Former Fulbright & Jaworski partner Graham Simkin has been sentenced to 16 months in prison after pleading guilty to charges of false accounting and fraud.

Simkin, who resigned from the US firm's London office in September 2008, and his wife Zakia Sharif, who was dismissed as an office manager by the firm in the same year, have admitted to stealing as much £100,000 from the firm in false expenses claims. Sharif has also been sentenced to 16 months.

An initial hearing was held in May 2011, with Simkin struck off the Solicitors Regulation Authority register two months later.

During this first hearing Simkin admitted to the charges, while Sharif pleaded not guilty before later changing her plea in all but two of the seven charges after being told she could face a prison term.

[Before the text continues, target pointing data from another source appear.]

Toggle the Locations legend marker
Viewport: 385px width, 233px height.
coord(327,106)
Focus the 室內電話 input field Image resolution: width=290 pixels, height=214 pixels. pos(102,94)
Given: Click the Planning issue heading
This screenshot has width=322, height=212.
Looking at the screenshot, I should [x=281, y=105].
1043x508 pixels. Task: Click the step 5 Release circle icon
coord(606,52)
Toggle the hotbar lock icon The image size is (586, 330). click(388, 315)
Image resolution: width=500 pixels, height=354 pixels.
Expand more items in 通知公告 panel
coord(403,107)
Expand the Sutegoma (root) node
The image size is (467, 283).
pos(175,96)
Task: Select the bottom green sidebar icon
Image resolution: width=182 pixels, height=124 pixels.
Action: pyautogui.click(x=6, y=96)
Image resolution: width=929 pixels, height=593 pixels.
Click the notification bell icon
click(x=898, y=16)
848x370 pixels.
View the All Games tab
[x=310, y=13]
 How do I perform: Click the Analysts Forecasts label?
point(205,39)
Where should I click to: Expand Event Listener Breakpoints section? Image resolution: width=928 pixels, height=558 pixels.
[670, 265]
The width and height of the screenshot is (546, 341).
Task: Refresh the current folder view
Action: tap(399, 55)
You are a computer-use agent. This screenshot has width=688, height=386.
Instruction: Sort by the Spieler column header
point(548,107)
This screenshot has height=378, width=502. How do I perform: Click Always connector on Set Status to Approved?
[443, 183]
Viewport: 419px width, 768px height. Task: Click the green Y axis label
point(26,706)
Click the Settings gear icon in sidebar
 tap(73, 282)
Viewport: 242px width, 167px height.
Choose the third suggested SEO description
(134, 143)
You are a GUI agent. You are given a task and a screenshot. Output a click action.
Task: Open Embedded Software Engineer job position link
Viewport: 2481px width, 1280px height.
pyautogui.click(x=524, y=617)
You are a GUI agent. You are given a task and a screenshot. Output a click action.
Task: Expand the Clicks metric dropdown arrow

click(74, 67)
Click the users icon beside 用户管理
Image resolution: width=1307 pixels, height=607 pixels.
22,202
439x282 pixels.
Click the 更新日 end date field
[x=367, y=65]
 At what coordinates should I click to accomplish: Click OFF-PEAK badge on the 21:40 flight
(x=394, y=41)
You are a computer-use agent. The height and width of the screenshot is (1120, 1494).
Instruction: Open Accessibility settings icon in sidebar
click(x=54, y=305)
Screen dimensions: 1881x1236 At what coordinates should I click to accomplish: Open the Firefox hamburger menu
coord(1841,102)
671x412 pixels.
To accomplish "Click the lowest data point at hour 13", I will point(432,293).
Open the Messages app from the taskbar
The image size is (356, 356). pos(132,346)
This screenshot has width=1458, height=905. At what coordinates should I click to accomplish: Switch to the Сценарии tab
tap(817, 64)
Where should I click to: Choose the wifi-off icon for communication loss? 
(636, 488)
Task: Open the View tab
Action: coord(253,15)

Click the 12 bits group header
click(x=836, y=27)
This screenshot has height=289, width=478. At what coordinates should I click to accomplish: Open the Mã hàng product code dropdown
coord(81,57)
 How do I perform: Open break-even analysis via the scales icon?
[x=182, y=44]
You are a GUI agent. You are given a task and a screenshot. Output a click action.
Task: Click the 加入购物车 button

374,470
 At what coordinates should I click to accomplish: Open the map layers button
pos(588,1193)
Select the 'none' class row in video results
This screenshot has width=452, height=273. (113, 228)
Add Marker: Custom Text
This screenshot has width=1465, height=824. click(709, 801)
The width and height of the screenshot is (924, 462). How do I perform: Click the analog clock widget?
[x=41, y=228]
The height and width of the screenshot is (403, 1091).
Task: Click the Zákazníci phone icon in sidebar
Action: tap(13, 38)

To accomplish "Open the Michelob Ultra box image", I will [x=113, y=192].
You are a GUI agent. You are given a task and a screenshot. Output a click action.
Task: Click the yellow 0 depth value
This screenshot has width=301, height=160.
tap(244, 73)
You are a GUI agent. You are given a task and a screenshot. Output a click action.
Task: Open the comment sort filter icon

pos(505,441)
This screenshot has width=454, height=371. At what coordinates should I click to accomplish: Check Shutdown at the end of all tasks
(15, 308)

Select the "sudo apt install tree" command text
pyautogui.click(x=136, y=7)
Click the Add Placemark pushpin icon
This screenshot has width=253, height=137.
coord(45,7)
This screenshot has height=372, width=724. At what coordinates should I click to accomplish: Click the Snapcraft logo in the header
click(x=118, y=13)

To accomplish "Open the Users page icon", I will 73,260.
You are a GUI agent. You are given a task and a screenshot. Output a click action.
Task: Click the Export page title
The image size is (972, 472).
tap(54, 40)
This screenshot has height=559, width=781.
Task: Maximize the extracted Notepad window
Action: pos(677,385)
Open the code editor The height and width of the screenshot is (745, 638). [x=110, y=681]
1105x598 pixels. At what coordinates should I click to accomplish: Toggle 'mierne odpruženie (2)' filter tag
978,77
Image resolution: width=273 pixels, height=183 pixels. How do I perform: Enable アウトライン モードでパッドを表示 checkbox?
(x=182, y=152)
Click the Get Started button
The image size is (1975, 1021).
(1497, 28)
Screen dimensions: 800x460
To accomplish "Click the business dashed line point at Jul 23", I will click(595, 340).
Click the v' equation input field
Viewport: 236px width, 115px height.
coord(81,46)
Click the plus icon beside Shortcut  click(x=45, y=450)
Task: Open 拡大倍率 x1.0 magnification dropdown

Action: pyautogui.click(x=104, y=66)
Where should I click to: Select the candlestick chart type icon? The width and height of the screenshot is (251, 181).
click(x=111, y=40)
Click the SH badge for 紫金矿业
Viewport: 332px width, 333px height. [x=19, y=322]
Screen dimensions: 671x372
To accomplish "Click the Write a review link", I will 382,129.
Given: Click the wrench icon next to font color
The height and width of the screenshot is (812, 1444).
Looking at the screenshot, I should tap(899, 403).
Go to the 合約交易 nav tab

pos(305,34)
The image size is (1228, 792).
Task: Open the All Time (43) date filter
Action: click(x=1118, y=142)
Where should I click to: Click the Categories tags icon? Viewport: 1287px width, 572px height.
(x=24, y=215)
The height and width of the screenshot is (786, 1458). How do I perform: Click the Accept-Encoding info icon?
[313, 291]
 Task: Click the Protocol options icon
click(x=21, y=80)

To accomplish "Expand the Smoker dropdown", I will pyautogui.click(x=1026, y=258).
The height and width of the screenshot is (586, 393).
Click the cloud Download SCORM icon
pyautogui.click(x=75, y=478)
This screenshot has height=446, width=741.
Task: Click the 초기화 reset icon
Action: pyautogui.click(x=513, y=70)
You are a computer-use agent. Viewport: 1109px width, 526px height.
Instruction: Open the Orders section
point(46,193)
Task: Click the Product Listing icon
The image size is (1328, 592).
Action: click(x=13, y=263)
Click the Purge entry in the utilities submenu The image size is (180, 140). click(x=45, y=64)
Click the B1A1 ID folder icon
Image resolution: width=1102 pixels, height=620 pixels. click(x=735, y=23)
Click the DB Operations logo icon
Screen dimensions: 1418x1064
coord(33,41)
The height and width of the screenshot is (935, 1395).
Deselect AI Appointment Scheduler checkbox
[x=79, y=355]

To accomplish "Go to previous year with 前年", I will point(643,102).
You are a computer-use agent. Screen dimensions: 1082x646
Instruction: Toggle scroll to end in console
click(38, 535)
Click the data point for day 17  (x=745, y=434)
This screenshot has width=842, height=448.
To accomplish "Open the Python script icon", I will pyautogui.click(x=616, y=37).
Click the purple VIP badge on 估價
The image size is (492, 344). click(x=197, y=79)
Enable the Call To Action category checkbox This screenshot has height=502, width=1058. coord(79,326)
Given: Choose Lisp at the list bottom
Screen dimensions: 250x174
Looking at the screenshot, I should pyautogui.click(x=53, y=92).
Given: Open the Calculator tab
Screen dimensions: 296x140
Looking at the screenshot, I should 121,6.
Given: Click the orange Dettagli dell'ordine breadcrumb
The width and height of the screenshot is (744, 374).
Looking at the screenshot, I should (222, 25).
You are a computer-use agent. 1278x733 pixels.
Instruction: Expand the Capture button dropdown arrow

Sharif had falsely claimed she had two law degrees from King's College London to secure her job at Fulbright, and after being dismissed from the US firm took a position at Holman Fenwick Willan. She has since been barred from working as a legal executive.

A spokesman for Fulbright said: "A former employee and a former partner in the firm, both of whom left in early 2008, have each been sentenced to 16 months' imprisonment for stealing from the firm.

"Where those with responsibility for ensuring the enforcement of safeguards are secretly married and are themselves dishonest, no system in the world is failsafe. However, no client ever suffered any loss. The firm now regards this matter as closed."

The news comes after former Hogan Lovells litigation partner Christopher Grierson appeared before the City of London Magistrates Court in January after being charged with four counts of false accounting after allegedly defrauding his former firm of £1m in false expenses claims.